>>>>
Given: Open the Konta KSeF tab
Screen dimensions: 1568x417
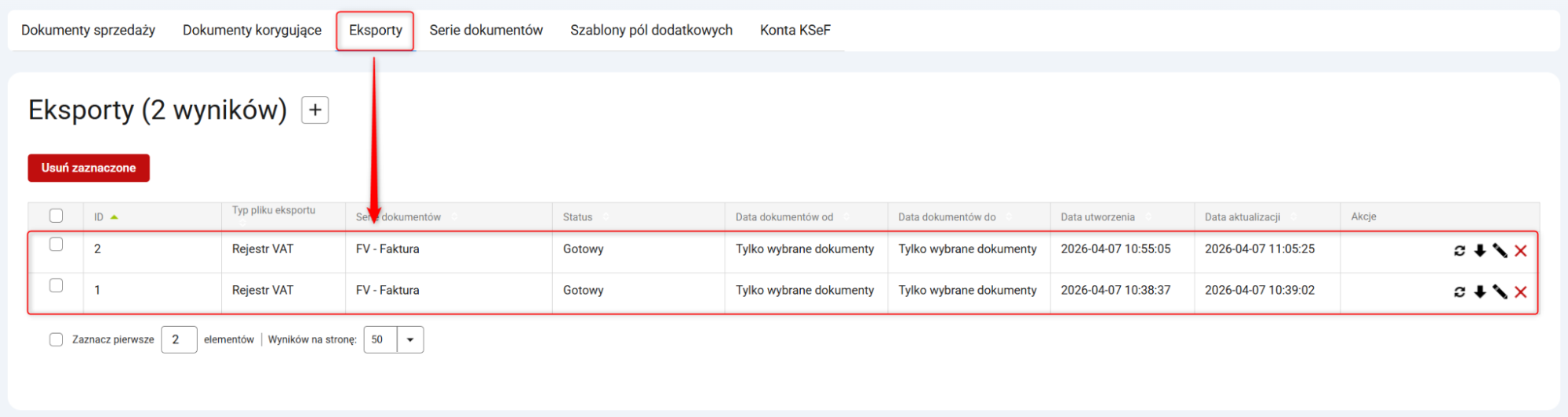Looking at the screenshot, I should click(795, 31).
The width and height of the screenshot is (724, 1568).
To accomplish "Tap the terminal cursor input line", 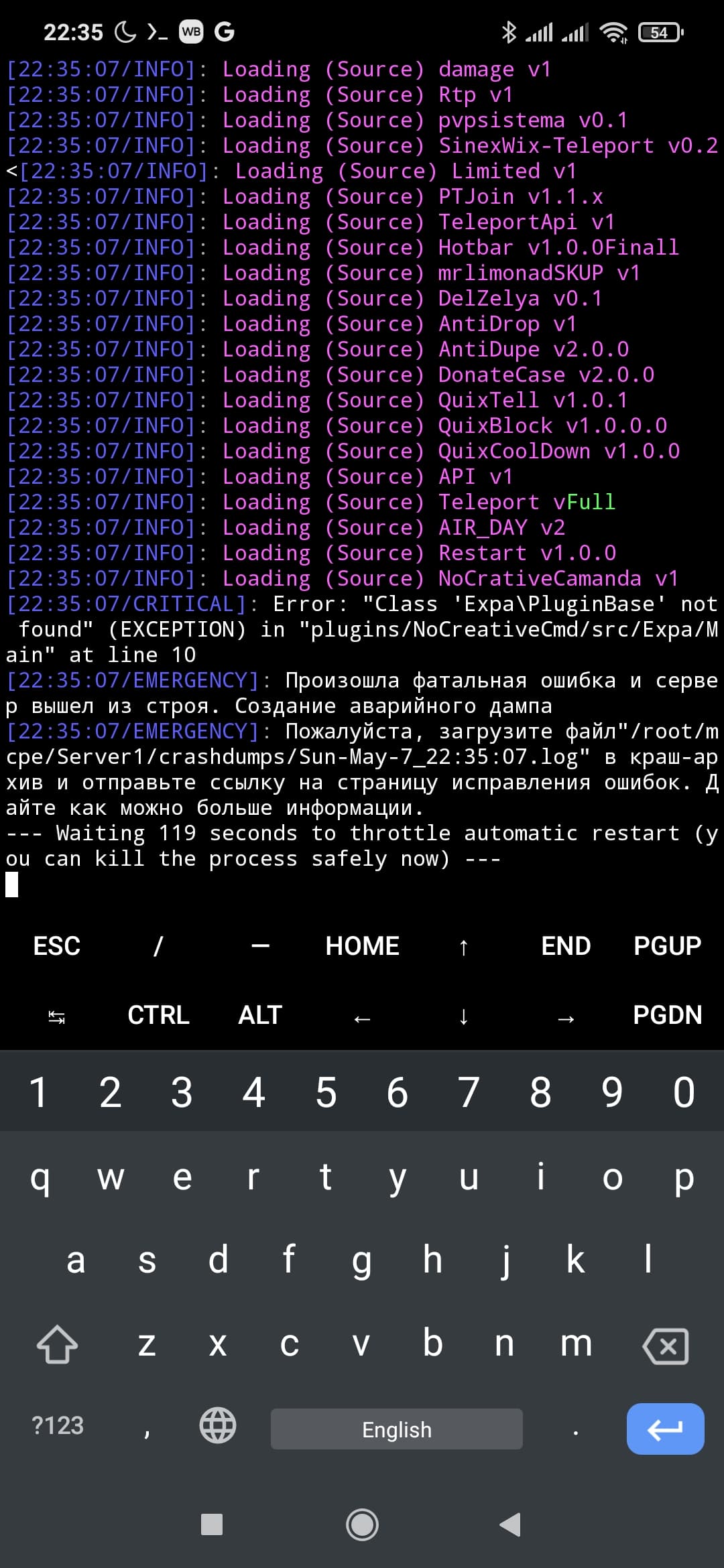I will point(362,885).
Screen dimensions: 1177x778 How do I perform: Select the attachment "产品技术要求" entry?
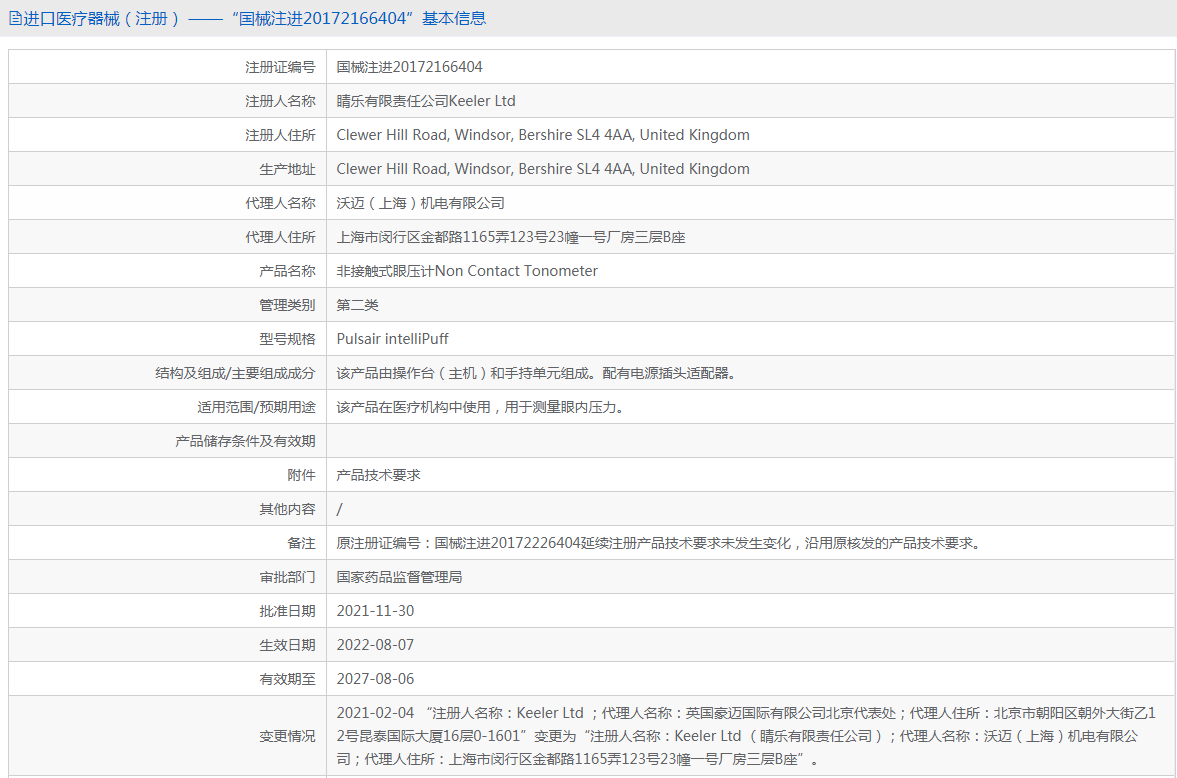[x=375, y=474]
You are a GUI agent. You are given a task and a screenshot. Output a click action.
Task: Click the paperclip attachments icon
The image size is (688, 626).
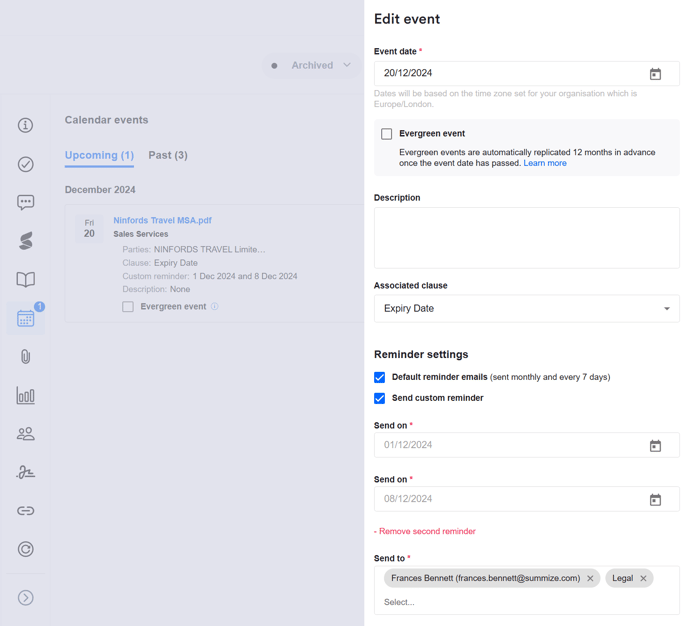pyautogui.click(x=26, y=357)
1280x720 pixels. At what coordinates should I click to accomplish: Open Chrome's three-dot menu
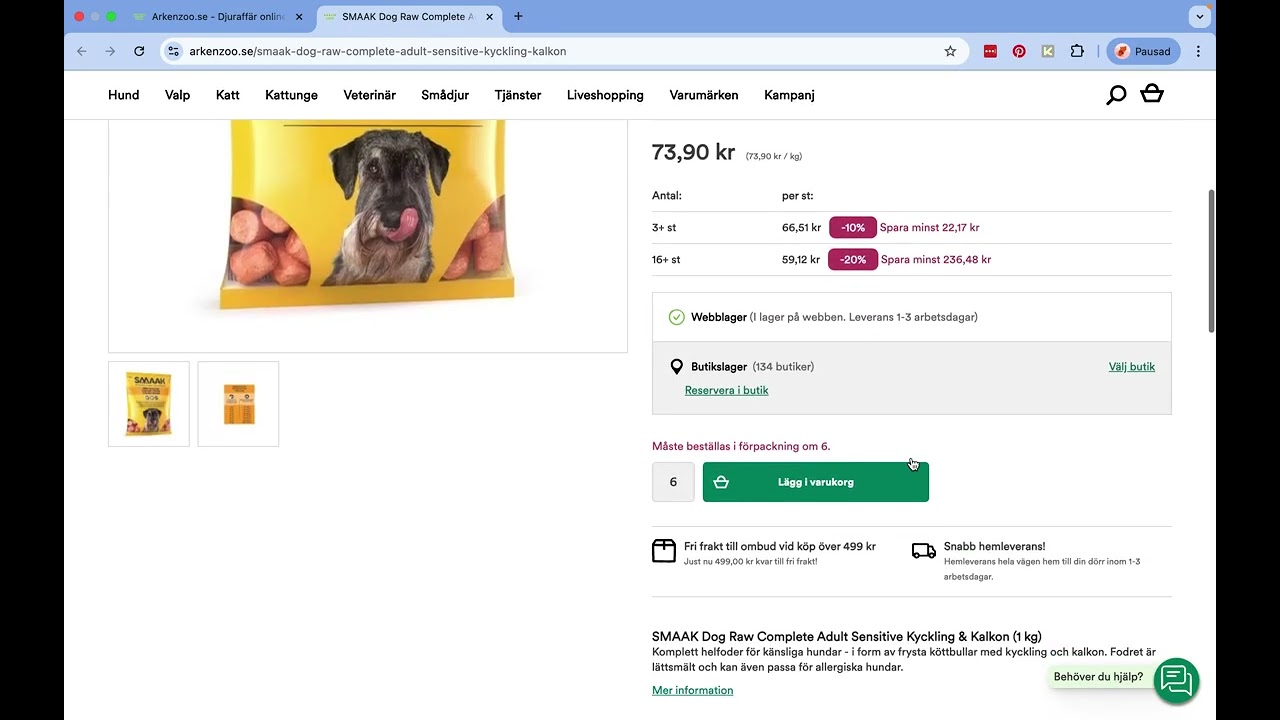click(1198, 51)
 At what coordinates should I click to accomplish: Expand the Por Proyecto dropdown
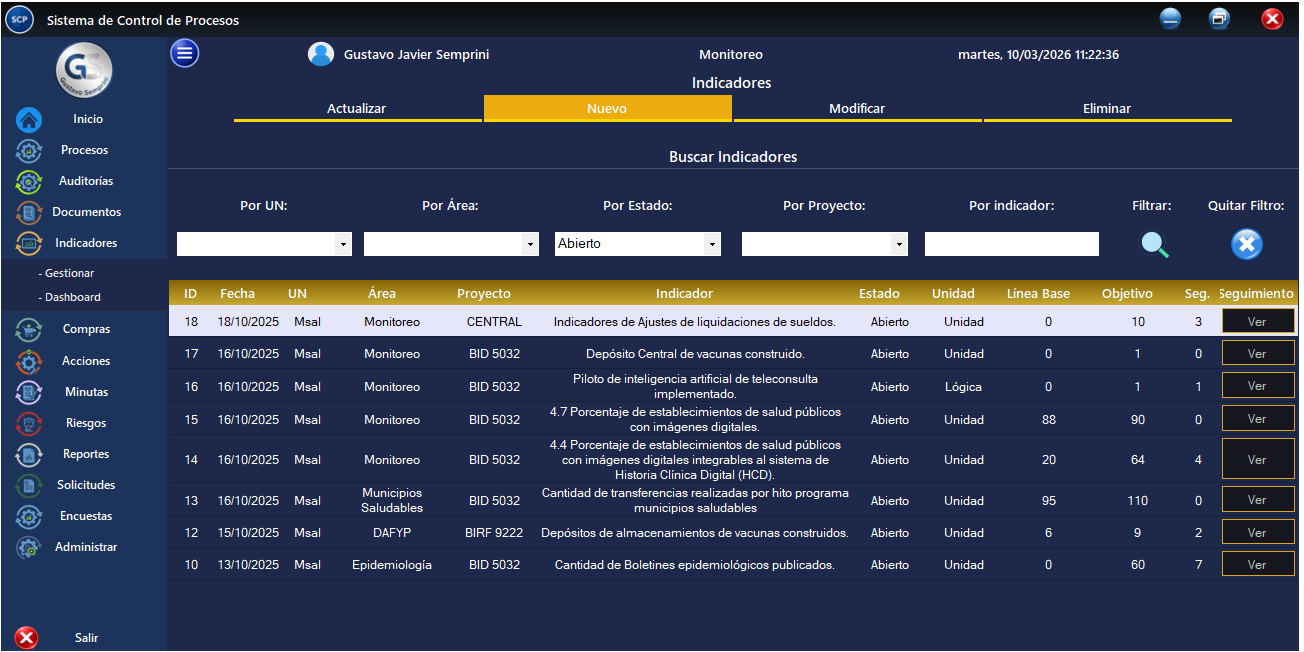coord(899,244)
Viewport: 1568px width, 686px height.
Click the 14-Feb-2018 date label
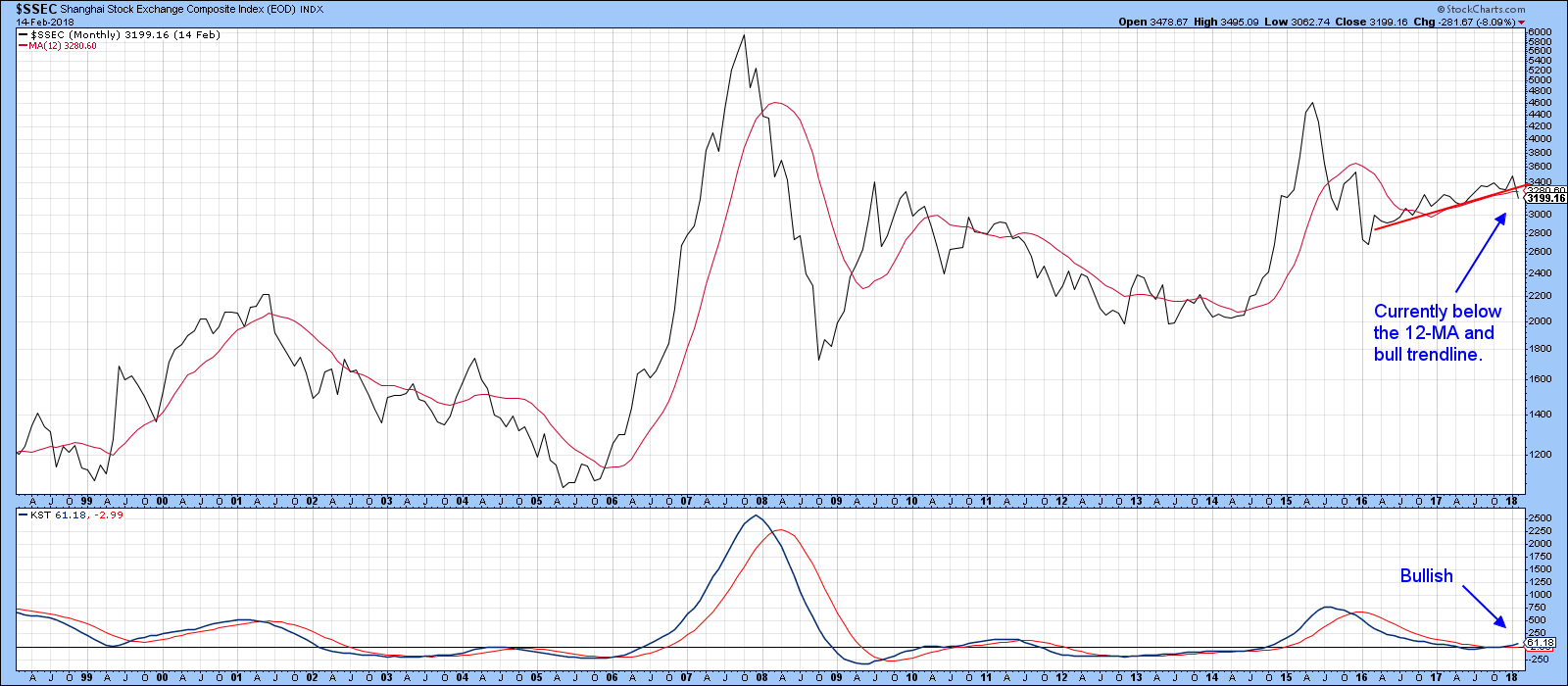coord(38,22)
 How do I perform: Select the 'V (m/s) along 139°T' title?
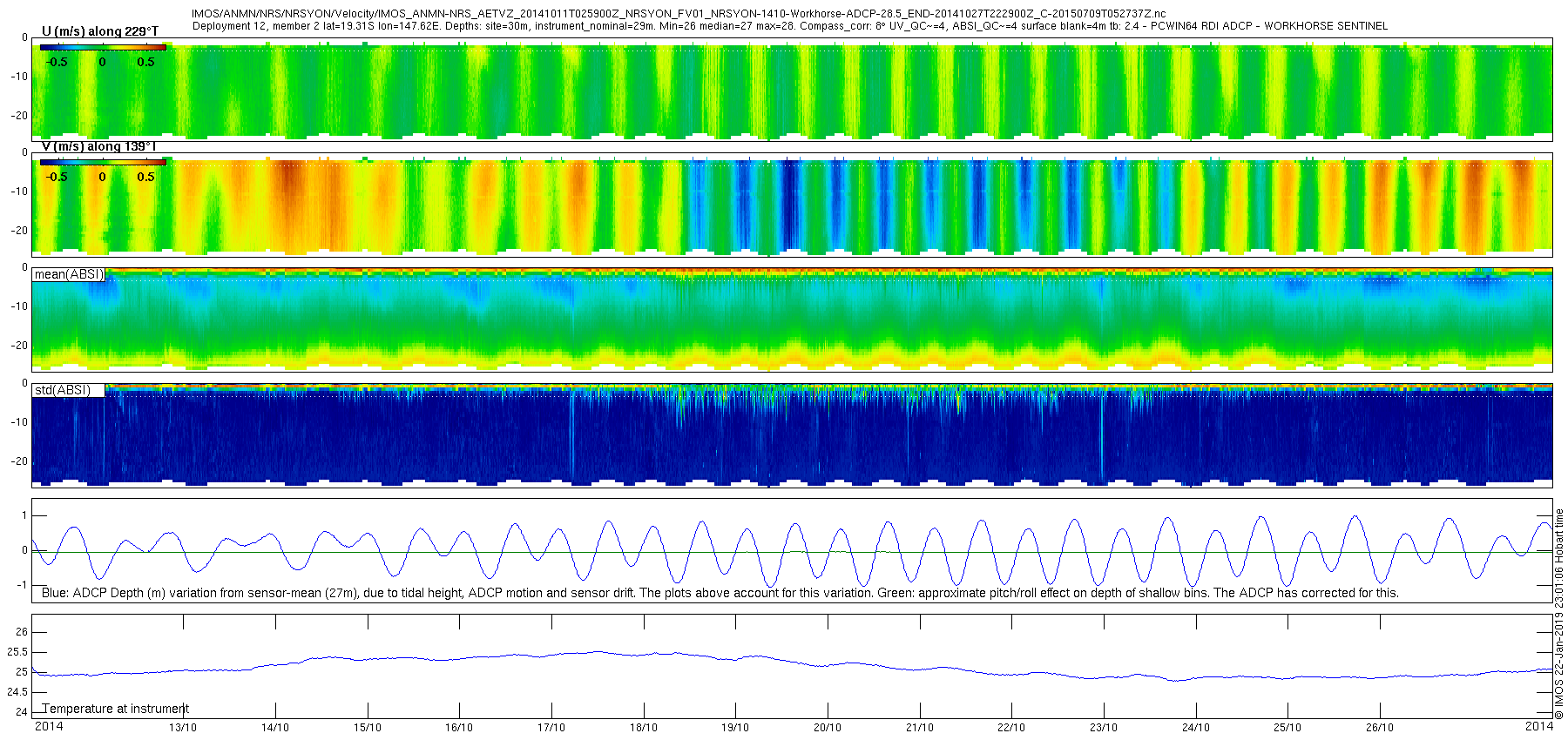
<<<<
▶ **EXERCISE OBJECTIVE**
Once the line with "1280x720 pixels. At" is found in the data above, reproduce it and each line after it exactly, through the line with "Viewport: 1568px width, 686px height.". Omit the pictures.

▶ **TASK OUTPUT**
1280x720 pixels. At what coordinates should I click to accomplish: Open Chrome's three-dot menu
click(1198, 51)
 At what coordinates should I click to accomplish: Expand the Por Proyecto dropdown
coord(899,244)
Viewport: 1568px width, 686px height.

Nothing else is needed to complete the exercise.